> PASSAGE
I'm not sure “who” would be idiomatic to refer to packages contents?

> +contents (like source code or data) were incorporated into the binary
> +package during the build, including an "exactly equal" ("=") version
> +relation on the version that was used to build that version of the
> +incorporating binary package.

I find the placement/phrasing after the “, including …” a bit
confusing, because I read it as a continuation from the “were
incorporated into the binary package during build“, instead of
”must list source packages”. It is also perhaps not clear that the
exact version restriction is mandatory.

> +Cases where this field may be used include (but are not limited to)
> +linking against static libraries in other packages, builds for
> +source-centered languages such as Go and Rust, usage of header-only
> +C/C++ libraries and injecting data blobs into code.
> +
> +This is useful to track whether the package might need to be rebuilt
> +when source packages listed here have been updated. This is important
> +to stay ahead of the package failing to build from source (FTBFS) with
> +the updated versions of the listed source packages, or security
> +updates in the listed source packages.
> +
> +Unlike Built-Using, the Debian archive will **not** retain the
> +versions of the source packages listed in the Static-Built-Using
> +field. This means that any package listed in Static-Built-Using who's

Same comment about “who“.

> +license requires its source code to be available must also
> +simultaneously be listed in the Built-Using field.

> DATA
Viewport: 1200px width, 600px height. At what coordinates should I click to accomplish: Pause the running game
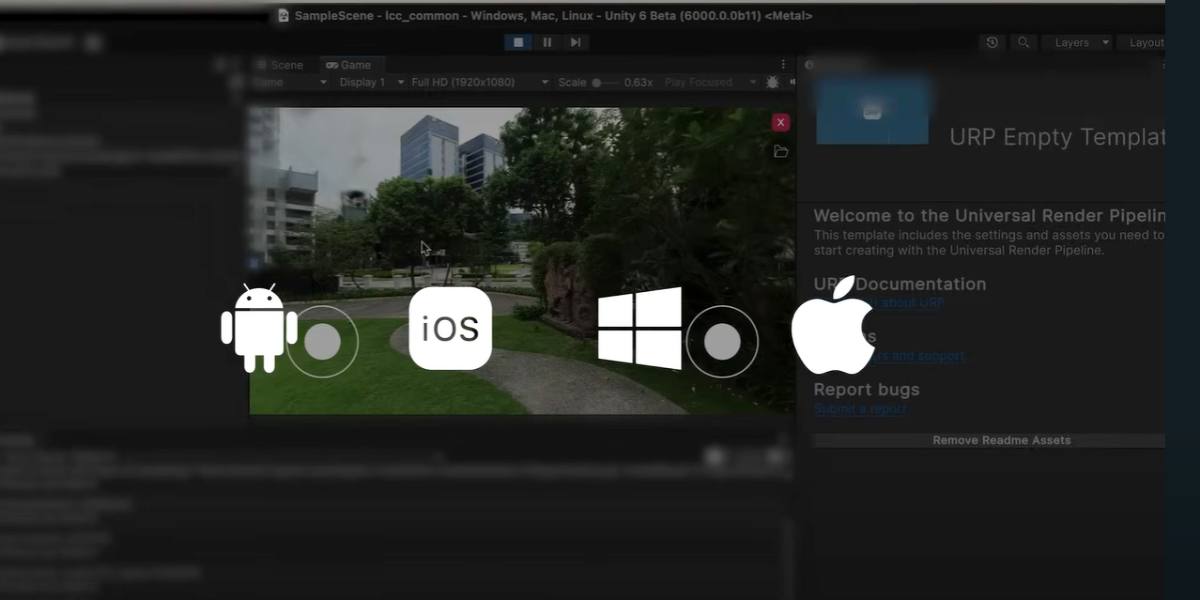coord(547,42)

> TASKS TO COMPLETE
1. According to the Static-Built-Using review, what does the Debian archive not retain for packages listed in the Static-Built-Using field?
2. Please extend the Static-Built-Using review from where it stops.
The material has no connection to the Static-Built-Using review.

> ANSWERS FOR THE EXERCISE
1. The Debian archive does not retain the versions of the source packages listed in the Static-Built-Using field.

2.
> +
> +A package that needs domain name suffix data from the publicsuffix
> +binary package would list it in the ``Static-Built-Using`` field like
> +so:

Perhaps reword these or preface with some text to make them more clear
they are just some examples for how the field could be used? I mean, I
guess this is implicit with the “would“, but perhaps making this
explicit is preferable in a document like this?

(I'm also always a bit conflicted with examples that are based on real
current package data, because while this are then extremely clear right
now, they can quickly become obsolete or seem stale or odd after some
time has passed. :/ But I'm not sure what would be an alternative, and
I think this is something for the policy editors to weight in if at all.)

> +
> +::
> +
> +    Static-Built-Using: publicsuffix (= 20231001.0357-0.1)
> +
> +A package statically linked with a library from the
> +golang-github-mattn-go-xmpp-dev binary package would have this field
> +in its control file:
> +
> +::
> +
> +    Static-Built-Using: golang-github-mattn-go-xmpp (= 0.2.0-1)
> +
> +A package statically linked with the libraries contained in the
> +librust-gtk4-dev and librust-pulsectl-rs-dev binary packages, where
> +the latter is licensed under GPL-3+ (a license that requires full
> +source code to be available), would have these fields in its control
> +file:
> +
> +::
> +
> +    Built-Using: rust-pulsectl-rs (= 0.3.2-1+b1)
> +    Static-Built-Using: rust-gtk4 (= 0.7.3-3), rust-pulsectl-rs (= 
> 0.3.2-1+b1)
> +
>  .. [#]
>     The relations ``<`` and ``>`` were previously allowed, but they were
>     confusingly defined to mean earlier/later or equal rather than

Beside these comments, which to me seem more on the editorial side,
I'm now happy with the essence of the text to second it, once it has
seen some wordsmithing. :)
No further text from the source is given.